We live in a deeply superficial world that is fuelled by consumerism and . However hard we try, we cannot escape judgement from others; and this has been the focus of my work for the last three years since I started my journey at Chelsea College of Arts. Through hyperrealist drawings I have explored many different physical forms and traits that are subject to societal judgement, such as tattoos, prosthetic limbs, freckles, scars, anorexia, and cancer.
I use hyperrealism for several reasons: I think striping down art to a simple pencil and paper is very visually powerful; I love the detail in my work and how I’m transported to another world while drawing; and hyperrealism is not simply a replication of reality, rather it goes beyond (‘hyper’) what’s real, and allows the viewer to actually see and experience more.
One of my biggest inspirations, artist Kelvin Okafor, was the one who taught me to really ‘draw’. By that I don’t just mean the process of skilfully drawing faces, but deeply connecting with your subject to the point that you feel as if you know them, studying the intricacies of their face (e.g how many hairs they have in their eyebrows), their emotions, their essence, and then being able to convey that.
It is this that I’ve taken from him and built into my practice, which has taken me on this journey that ends with my final piece – a 23 by 32in hyperrealist drawing of Conor McGregor. Boxers and UFC fighters are typically seen as tough and fearless, however this drawing attempts to subvert that by stripping McGregor down to the nude and showing him as not only similar to everyone else, but also as vulnerable. His stance in the drawing balances his powerful boxer side and his exposed human side.
However cliché, it’s true that we shouldn’t judge a book by its cover.

● Task list
1. List every physical form or trait that the statement on hyperrealist drawing names as subject to societal judgement.
2. Summarize the statement on hyperrealist drawing in two sentences.
3. Answer these questions from the statement on hyperrealist drawing:
(a) For how many years has judgement been the focus of the writer's work?
(b) What are the dimensions of the final piece?
(c) Which artist taught the writer to really "draw"?

● Available data
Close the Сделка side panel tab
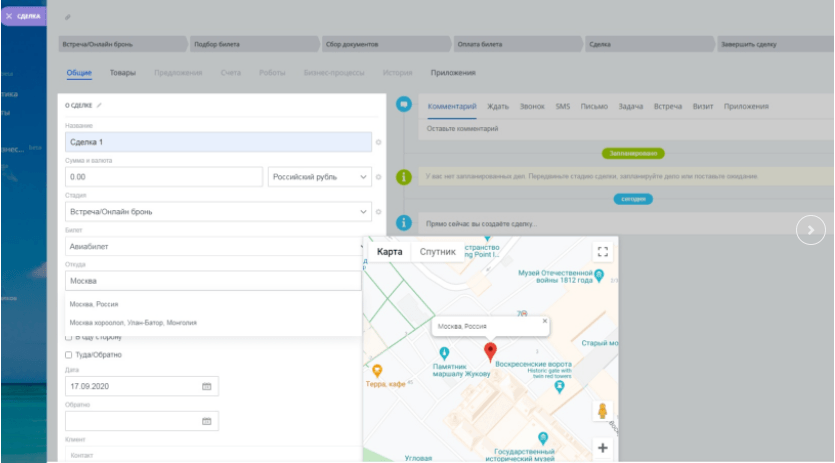 pos(8,16)
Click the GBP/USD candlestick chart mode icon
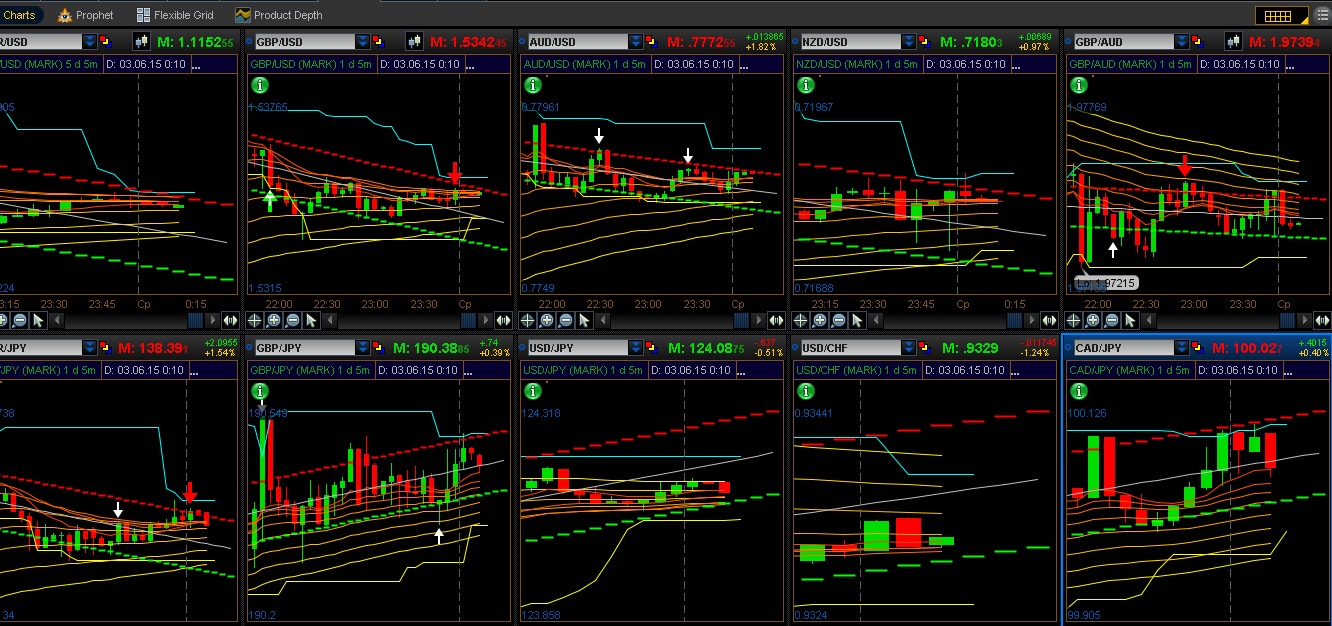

● Per-task outputs
1. Tattoos, prosthetic limbs, freckles, scars, anorexia, cancer

2. For three years at Chelsea College of Arts, the writer has used hyperrealist drawings to explore physical forms and traits that draw judgement from others, a practice shaped by artist Kelvin Okafor's lesson of deeply connecting with a subject. The work ends with a nude drawing of Conor McGregor that shows the fighter as vulnerable and like everyone else, in keeping with the idea that we shouldn't judge a book by its cover.

3.
(a) Three years
(b) 23 by 32in
(c) Kelvin Okafor